Grâce à son « parcours numérique », déployé dans le cadre de La SmartEcole®, l’EM Normandie les emmène encore plus loin. Elle leur apprend à maîtriser les outils bureautiques et à gagner en efficacité par l’utilisation d’outils pratiques et aussi à comprendre les nouveaux enjeux de leur vie digitale : e-réputation, codage, partage, maîtrise du cloud, etc. Mais le changement fondamental se fait dans la salle de cours elle-même, qui n’en est plus vraiment une. Dans ce lieu, l’étudiant devient acteur de sa formation, agit pour apprendre au lieu de se contenter d’écouter. L’acquisition des savoirs se révèle très efficace. En attestent l’amélioration des résultats aux partiels et la progression de l’interactivité étudiants-professeurs. Les élèves comprennent mieux et développent de nouvelles compétences.

 

Une simple question d’outils ?

Tout ceci nécessite bien entendu des moyens et des investissements conséquents dans de nouveaux équipements, mais c’est loin d’être le point central. Notre attention doit porter sur la manière d’enseigner. Le challenge consiste à changer nos approches, à former et à recruter des enseignants « nouvelle génération ».
La propension à s’appuyer davantage sur l’opinion des étudiants, à les écouter et à les placer au cœur du dispositif est l’essence même de cette nouvelle approche. Car leur expérience est essentielle et le rôle des professeurs est de les mobiliser et de les fédérer.
Ces mutations obligent aussi à expérimenter sans cesse et à être dans une position de veille, ce qui est plutôt stimulant !
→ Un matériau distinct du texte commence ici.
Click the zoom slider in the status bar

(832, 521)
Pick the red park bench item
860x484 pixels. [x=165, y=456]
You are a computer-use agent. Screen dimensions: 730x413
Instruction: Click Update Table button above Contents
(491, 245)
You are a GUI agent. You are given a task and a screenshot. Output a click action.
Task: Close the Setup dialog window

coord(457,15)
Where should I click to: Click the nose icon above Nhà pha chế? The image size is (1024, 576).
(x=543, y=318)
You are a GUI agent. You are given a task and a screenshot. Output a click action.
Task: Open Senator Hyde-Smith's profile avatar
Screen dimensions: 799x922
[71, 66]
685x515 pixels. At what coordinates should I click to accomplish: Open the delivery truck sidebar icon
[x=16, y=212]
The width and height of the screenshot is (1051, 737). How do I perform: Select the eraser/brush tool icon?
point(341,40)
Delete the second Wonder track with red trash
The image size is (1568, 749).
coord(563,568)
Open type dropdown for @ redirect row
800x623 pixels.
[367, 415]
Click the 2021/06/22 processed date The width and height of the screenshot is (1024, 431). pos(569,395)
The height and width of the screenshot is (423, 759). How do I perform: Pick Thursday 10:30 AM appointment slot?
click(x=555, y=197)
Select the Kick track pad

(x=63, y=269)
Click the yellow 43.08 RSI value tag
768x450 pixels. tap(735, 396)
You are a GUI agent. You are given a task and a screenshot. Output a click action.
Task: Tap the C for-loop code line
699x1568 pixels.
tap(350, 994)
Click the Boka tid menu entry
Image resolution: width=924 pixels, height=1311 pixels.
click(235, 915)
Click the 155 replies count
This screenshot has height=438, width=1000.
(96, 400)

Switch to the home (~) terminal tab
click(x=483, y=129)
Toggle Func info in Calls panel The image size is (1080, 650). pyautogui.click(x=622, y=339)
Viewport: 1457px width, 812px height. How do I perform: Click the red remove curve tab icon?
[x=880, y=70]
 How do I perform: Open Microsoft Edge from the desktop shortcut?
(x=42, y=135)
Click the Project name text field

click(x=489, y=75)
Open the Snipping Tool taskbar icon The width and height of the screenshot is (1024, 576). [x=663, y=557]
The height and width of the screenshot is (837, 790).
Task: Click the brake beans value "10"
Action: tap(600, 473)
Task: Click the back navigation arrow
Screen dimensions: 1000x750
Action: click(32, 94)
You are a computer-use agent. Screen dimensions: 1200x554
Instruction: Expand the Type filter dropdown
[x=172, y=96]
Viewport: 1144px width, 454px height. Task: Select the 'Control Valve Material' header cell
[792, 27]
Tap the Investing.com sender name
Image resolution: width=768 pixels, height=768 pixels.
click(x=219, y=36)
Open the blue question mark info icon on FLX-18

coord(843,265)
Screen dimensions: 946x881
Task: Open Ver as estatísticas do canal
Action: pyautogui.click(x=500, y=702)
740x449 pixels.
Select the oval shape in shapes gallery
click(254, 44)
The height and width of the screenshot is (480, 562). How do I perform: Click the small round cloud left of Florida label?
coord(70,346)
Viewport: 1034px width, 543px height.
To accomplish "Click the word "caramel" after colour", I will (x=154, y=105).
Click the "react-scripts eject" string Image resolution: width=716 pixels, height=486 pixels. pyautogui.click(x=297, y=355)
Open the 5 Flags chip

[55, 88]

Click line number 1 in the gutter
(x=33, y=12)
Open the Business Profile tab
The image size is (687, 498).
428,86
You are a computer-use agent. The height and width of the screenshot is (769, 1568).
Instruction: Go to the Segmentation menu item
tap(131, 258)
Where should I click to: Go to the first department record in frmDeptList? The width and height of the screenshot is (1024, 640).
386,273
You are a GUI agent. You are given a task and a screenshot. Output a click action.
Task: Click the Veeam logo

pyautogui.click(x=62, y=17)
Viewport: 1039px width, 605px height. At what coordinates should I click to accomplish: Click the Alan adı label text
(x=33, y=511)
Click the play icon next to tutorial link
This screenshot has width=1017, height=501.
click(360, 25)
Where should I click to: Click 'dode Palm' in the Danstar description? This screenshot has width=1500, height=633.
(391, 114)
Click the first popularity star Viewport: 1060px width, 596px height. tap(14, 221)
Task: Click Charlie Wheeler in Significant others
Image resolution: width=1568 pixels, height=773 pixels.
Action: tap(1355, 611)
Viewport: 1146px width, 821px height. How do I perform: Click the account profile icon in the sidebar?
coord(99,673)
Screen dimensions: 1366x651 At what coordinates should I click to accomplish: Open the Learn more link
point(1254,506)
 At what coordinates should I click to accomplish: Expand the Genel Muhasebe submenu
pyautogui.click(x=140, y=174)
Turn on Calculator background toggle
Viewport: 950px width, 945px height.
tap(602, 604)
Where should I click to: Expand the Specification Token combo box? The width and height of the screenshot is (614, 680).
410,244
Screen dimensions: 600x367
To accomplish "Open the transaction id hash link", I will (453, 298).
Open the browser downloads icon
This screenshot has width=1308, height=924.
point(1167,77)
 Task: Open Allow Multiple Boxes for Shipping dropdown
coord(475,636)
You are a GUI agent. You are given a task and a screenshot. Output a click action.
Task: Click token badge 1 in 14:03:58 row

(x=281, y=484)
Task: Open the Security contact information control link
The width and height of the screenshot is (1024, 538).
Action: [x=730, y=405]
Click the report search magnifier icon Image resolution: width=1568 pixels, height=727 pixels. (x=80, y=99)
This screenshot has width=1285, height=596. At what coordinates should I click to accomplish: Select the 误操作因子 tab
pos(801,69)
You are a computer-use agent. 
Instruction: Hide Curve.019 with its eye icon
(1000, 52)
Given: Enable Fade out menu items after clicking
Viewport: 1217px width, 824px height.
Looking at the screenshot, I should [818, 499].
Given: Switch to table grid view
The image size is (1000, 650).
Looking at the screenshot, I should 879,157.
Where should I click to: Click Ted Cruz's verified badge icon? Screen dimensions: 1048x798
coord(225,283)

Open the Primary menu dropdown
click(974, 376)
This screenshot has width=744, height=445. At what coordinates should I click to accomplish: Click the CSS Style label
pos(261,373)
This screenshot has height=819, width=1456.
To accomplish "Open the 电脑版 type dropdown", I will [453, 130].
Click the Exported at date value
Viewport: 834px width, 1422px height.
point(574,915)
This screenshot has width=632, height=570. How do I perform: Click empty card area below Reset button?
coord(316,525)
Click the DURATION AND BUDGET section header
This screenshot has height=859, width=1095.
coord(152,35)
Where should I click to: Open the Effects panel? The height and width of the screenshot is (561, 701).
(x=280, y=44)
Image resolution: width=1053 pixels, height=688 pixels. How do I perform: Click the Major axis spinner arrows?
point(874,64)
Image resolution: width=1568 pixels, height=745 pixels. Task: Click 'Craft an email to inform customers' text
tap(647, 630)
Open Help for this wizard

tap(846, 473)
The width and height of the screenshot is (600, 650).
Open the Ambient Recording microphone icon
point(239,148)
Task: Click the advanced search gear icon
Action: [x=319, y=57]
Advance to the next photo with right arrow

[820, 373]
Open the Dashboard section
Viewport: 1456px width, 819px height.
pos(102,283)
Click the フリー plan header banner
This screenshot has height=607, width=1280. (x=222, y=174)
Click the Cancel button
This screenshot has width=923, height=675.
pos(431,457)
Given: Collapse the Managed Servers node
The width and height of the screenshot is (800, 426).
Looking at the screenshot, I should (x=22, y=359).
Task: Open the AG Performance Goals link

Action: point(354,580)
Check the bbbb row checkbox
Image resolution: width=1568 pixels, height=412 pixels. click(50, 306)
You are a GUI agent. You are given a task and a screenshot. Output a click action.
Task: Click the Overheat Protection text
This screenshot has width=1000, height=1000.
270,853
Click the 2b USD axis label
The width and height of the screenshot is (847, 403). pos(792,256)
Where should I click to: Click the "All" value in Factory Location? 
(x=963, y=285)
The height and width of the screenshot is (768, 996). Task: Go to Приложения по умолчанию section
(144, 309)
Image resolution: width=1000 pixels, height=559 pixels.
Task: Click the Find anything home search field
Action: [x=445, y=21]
L’innovation pédagogique n’est donc pas un vain mot dans les grandes écoles de commerce. Il nous faut vraiment changer de posture car nos diplômés évoluent dans un monde globalisé qui exige une forte adaptation. A nous de varier les rythmes et les méthodes d’apprentissage et de diversifier nos supports pour que leurs parcours académiques les préparent au mieux à leur future vie professionnelle.